Linear $Q$-Learning Does Not Diverge in $L^2$: Convergence Rates to a Bounded Set
Xinyu Liu, Zixuan Xie, Shangtong Zhang
TL;DR
This paper proves new nonasymptotic $L^2$ convergence rates for linear and tabular $Q$-learning with unmodified algorithms, under an $ε$-softmax behavior policy with adaptive temperature and minimal assumptions. The core technical contribution is a general stochastic approximation framework that handles time-inhomogeneous Markov noise with fast-changing transitions, enabling explicit rates toward a bounded set for the linear case and convergence to $q_*$ for the tabular case. A key technical device is the pseudo-contraction property of the weighted Bellman operator in the tabular setting and a corresponding Lyapunov function constructed via Moreau envelopes. The results bridge a gap between asymptotic boundedness and finite-sample convergence, with practical impact for understanding the reliability of linear and tabular $Q$-learning in non-ideal, off-policy, Markovian settings.
Abstract
$Q$-learning is one of the most fundamental reinforcement learning algorithms. It is widely believed that $Q$-learning with linear function approximation (i.e., linear $Q$-learning) suffers from possible divergence until the recent work Meyn (2024) which establishes the ultimate almost sure boundedness of the iterates of linear $Q$-learning.

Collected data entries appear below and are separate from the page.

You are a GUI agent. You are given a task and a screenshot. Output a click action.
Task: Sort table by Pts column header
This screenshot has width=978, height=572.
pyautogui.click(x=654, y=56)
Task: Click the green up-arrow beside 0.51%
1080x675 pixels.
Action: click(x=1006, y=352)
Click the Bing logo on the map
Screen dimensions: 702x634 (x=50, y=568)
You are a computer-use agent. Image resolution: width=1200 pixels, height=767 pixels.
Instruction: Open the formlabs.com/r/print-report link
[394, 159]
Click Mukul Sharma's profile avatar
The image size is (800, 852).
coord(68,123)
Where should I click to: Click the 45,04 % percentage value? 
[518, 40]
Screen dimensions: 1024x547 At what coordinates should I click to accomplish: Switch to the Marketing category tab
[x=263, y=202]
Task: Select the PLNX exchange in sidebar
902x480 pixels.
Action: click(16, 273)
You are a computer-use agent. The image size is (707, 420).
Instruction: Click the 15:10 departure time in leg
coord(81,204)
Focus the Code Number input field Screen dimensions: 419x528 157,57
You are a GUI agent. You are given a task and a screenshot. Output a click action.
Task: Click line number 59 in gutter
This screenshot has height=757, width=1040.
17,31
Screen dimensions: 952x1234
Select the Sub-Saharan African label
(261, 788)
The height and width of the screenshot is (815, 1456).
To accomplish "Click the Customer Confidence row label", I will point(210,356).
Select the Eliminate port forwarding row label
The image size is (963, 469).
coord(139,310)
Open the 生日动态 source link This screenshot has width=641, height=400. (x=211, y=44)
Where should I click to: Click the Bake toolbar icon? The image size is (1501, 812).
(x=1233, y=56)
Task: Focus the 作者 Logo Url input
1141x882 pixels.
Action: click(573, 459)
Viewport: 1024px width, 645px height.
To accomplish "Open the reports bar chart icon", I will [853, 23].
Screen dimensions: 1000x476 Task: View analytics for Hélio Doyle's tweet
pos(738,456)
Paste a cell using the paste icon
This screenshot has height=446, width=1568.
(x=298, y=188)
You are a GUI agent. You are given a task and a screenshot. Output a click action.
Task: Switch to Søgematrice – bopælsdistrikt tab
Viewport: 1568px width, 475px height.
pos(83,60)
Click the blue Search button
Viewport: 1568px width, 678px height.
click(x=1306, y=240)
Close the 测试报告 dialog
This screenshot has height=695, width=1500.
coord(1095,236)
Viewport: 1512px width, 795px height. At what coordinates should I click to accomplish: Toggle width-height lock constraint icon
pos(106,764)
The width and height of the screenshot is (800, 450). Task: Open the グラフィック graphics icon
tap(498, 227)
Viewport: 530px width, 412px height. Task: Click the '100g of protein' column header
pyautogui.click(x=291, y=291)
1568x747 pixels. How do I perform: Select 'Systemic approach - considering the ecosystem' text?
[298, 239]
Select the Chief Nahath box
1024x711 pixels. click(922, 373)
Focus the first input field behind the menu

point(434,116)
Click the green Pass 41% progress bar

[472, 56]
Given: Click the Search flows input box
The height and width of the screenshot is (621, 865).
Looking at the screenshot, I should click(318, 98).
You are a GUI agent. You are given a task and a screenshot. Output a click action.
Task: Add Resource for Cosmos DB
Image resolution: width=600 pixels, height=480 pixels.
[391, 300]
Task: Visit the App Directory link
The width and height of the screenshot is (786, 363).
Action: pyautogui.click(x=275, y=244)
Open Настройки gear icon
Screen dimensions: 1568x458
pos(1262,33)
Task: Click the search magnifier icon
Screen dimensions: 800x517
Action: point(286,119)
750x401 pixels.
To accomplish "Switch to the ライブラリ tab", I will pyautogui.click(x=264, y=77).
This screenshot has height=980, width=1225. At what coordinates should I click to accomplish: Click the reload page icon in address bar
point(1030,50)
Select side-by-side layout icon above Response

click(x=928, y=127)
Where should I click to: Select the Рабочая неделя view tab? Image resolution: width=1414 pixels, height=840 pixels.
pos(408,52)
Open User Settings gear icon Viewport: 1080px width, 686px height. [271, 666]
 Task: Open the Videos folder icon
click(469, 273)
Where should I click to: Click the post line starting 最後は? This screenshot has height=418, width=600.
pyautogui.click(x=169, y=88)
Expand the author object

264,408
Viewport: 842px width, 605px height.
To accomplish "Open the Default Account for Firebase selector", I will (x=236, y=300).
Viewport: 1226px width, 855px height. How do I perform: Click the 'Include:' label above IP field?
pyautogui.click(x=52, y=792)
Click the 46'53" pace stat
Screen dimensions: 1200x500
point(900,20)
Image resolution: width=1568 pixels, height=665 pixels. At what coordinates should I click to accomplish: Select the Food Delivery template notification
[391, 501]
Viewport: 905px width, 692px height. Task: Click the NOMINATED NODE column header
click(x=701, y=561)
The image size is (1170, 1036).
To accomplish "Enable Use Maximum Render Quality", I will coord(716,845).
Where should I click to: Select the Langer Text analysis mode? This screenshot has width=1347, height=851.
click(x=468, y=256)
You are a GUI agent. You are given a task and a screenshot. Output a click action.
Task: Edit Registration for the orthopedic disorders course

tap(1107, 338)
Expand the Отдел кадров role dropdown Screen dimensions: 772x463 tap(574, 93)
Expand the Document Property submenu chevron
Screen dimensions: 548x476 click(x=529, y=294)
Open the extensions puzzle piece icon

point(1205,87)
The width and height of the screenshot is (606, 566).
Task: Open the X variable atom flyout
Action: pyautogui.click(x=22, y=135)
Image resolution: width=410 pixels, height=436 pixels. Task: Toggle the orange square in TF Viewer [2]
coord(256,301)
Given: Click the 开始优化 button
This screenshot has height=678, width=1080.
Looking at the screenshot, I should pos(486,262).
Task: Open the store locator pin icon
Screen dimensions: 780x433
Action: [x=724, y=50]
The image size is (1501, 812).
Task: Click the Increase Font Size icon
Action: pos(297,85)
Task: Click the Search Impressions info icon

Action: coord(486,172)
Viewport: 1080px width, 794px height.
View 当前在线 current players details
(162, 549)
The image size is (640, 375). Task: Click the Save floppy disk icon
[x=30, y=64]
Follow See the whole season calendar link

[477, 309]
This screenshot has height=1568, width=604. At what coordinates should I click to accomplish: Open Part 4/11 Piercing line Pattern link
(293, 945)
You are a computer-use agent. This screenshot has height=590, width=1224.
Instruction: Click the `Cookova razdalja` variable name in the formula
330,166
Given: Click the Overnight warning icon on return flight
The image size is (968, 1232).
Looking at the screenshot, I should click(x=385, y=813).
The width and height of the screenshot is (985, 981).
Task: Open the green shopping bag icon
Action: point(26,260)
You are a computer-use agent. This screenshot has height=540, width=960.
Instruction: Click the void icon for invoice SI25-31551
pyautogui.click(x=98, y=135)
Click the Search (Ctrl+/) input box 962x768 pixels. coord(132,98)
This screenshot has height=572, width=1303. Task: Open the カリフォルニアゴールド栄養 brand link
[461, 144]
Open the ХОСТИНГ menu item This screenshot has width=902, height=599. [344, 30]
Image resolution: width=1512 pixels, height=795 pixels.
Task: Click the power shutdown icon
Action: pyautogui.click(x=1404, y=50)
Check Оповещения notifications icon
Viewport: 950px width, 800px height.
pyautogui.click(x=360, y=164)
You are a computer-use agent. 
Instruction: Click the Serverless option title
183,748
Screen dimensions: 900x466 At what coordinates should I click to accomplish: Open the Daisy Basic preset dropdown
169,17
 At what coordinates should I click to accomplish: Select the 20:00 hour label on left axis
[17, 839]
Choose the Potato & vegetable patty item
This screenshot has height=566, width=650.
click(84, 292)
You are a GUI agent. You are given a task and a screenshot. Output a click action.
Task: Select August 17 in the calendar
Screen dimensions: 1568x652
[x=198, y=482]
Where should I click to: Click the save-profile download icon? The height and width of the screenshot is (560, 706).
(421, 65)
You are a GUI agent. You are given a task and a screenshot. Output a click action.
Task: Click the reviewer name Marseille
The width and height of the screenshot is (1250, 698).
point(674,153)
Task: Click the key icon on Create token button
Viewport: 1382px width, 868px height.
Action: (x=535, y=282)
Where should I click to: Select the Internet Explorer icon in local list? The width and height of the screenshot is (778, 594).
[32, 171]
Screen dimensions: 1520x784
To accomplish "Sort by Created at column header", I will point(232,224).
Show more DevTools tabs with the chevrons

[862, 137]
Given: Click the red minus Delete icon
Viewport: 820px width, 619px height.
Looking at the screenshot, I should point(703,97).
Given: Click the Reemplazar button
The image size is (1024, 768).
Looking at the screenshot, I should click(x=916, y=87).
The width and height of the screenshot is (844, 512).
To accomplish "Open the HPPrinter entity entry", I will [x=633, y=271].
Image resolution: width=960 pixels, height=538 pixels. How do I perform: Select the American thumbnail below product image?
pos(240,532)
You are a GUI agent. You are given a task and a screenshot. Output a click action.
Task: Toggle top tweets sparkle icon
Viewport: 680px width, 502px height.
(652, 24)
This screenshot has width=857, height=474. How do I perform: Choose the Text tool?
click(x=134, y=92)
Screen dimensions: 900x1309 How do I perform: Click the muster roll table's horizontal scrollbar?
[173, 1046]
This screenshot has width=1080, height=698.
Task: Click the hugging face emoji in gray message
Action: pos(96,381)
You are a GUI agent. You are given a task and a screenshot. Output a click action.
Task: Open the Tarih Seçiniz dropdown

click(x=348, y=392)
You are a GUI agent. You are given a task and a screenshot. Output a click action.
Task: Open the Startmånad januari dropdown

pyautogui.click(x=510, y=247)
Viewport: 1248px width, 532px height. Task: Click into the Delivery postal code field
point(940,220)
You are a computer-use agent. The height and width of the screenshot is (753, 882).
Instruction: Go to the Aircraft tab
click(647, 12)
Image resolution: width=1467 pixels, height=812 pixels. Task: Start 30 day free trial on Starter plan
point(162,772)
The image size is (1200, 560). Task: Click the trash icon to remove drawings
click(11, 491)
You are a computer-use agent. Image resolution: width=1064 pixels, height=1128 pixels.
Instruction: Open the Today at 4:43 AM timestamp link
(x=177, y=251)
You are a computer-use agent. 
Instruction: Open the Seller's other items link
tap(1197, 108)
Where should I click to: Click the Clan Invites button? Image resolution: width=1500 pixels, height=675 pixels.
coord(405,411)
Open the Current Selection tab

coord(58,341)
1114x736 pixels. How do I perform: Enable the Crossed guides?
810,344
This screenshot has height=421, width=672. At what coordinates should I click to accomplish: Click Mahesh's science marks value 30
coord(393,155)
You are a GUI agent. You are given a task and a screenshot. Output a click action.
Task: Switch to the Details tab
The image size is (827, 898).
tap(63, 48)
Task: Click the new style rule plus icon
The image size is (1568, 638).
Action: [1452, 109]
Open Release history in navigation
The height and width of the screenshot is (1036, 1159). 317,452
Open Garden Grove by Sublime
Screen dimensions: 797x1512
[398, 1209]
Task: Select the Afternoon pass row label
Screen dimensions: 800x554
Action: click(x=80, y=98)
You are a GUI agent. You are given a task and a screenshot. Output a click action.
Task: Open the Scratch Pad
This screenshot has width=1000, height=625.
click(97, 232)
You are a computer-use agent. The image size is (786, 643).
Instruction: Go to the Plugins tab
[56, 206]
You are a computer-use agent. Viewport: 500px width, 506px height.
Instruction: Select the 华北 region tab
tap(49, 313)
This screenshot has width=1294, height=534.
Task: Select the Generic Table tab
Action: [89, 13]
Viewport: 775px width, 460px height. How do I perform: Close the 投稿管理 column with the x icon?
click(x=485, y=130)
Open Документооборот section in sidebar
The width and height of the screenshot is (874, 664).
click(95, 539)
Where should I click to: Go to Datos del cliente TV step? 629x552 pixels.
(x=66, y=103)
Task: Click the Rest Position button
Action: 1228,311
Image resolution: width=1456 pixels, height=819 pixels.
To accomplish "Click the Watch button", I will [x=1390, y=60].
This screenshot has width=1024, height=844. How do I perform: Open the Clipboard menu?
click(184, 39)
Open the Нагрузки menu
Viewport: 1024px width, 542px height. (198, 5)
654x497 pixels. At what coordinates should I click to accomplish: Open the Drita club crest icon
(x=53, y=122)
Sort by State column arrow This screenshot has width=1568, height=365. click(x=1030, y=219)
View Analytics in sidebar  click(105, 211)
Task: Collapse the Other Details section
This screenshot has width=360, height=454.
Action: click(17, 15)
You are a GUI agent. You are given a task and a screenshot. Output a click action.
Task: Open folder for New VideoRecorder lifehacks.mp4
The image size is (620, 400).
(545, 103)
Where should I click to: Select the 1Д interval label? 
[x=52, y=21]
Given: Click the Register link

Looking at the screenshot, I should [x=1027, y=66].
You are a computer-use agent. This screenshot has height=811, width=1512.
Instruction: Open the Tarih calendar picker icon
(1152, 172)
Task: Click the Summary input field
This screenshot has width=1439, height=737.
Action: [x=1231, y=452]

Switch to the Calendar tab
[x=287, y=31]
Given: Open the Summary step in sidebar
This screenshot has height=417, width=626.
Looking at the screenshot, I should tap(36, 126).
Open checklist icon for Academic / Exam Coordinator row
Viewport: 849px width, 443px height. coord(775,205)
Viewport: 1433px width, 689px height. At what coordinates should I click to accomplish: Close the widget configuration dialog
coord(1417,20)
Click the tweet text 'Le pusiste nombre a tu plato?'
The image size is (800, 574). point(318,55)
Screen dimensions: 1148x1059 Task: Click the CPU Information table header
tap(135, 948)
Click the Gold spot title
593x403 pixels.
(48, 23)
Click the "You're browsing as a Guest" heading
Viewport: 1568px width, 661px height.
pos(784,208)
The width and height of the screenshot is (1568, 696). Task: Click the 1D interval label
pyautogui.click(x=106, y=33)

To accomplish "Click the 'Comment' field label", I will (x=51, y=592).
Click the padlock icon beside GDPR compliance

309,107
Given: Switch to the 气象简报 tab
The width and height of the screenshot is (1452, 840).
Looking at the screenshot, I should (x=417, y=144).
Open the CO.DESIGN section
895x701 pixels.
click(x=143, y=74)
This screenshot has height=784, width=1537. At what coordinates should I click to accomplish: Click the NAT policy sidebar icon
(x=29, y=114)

Building on this success, this paper further establishes the first $L^2$ convergence rate of linear $Q$-learning iterates (to a bounded set). Similar to Meyn (2024), we do not make any modification to the original linear $Q$-learning algorithm, do not make any Bellman completeness assumption, and do not make any near-optimality assumption on the behavior policy. All we need is an $ε$-softmax behavior policy with an adaptive temperature. The key to our analysis is the general result of stochastic approximations under Markovian noise with fast-changing transition functions. As a side product, we also use this general result to establish the $L^2$ convergence rate of tabular $Q$-learning with an $ε$-softmax behavior policy, for which we rely on a novel pseudo-contraction property of the weighted Bellman optimality operator.